PROVIDED TEXT:

((

Although I didn’t realize it at the time, my email workflow was ripe for disruption. A quick smattering of my email behaviors includes, but is not limited to:

  • Marking emails I’ve read as unread to act as a reminder to reply at a future time.
  • Keeping emails in my inbox to reference at certain points in the future.
  • Having multiple email addresses to confront different needs; I’ve long maintained a separate email for personal use, work use, marketing use, newsletter use, and a separate email for my Apple ID.
  • Having to decide between archiving or deleting emails based on a perceived level of importance per email received.
  • Avoiding all sorts of email newsletters that have been raved about by friends and colleagues for fear of clogging up my email.

I find it somewhat embarrassing to admit that I didn’t know how bad my email habits had become.

My email habits have culminated after years of trial and error.

  • I tried Mailbox’s “Snoozing” features, where you snooze an email until a certain point in the future in order to achieve a zen-like Inbox Zero.
  • I tried to send emails to Things if they housed a task.
  • I tried archiving everything instead of archiving or deleting certain types of emails.
  • I tried filing and setting up rules for different senders to keep a more calm primary inbox.

None of these things ever worked for me.

  • Snoozing an email just delays the inevitable and provides a false sense of Inbox Zero security.
  • Sending an email to Things to act as a task just moved the task from one inbox to the other — it didn’t make completing that task any easier.

))

EXERCISE REQUIREMENTS:
a. Arrange every line of the rows below as a Markdown table with two columns, Number and Line, numbering the lines in order and skipping any blank ones.
b. Pick up the essay on email habits above and keep writing from after its final sentence.

INPUT:
((

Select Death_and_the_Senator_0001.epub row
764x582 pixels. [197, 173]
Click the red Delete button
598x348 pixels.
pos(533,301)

))

TASK-BY-TASK OUTPUTS:
a.
| Number | Line |
|---|---|
| 1 | Select Death_and_the_Senator_0001.epub row |
| 2 | 764x582 pixels. [197, 173] |
| 3 | Click the red Delete button |
| 4 | 598x348 pixels. |
| 5 | pos(533,301) |

b.
  • Archiving every email (instead of deleting unneeded emails) led to a bunch of email clogging every search I’d make for an old email.
  • Setting up folders and rules for handling different types of senders worked well for a while, before I signed up for a new IMAP service and the service automatically created a whole whack of extra email folders for organization.

My email habits and workflows were nothing to write home about. I hadn’t reached a point of email bankruptcy just yet, but I also know I have never been able to take advantage of the technology like others have tried.

HEY has disrupted nearly every element of my email workflow. HEY has allowed me to experience a new level of email productivity, and it has even created a new sense of zen-like Inbox Zero in my Imbox, without archiving, deleting, or snoozing.

HEY has actually created enough breathing room in my email life that I’ve searched out new newsletters to subscribe to. I’m no longer afraid of adding to my email inbox.

HEY is my favorite new service to launch. Ever. I’ve worked with and tested all sorts of services doing this job for The Sweet Setup, and HEY is the most revolutionary product I’ve ever tried.

I’m absolutely smitten with HEY.

The Screener: An Assistant for Your Mail

Our office’s actual mailbox — you know, the one with flyers and coupons for the local co-op — is a short walk down the street and my boss uses the mailbox as an opportunity each morning to go for a short walk. Once he returns, he’ll walk from desk to desk in the office dropping off letters and paraphernalia as he goes. Sometimes the stuff he drops on my desk is important. Sometimes it’s trash. Sometimes it’s so urgent, it was due yesterday.

I’ve often imagined what it’d be like if my boss knew exactly which things were important to me and which things were a waste of time.

That’s HEY’s Screener, and it’s awesome. It’s like having an assistant sifting through the weeds without having to put in any effort.

The Screener is most active in HEY’s first week or two. Each sender comes in — whether they’re daily, weekly, or monthly senders — and you have to decide whether their stuff is worthy seeing on a regular basis. If you hit “No” in the Screener, you’ll never see emails from that sender again.

To me, this is better than unsubscribing from a sender.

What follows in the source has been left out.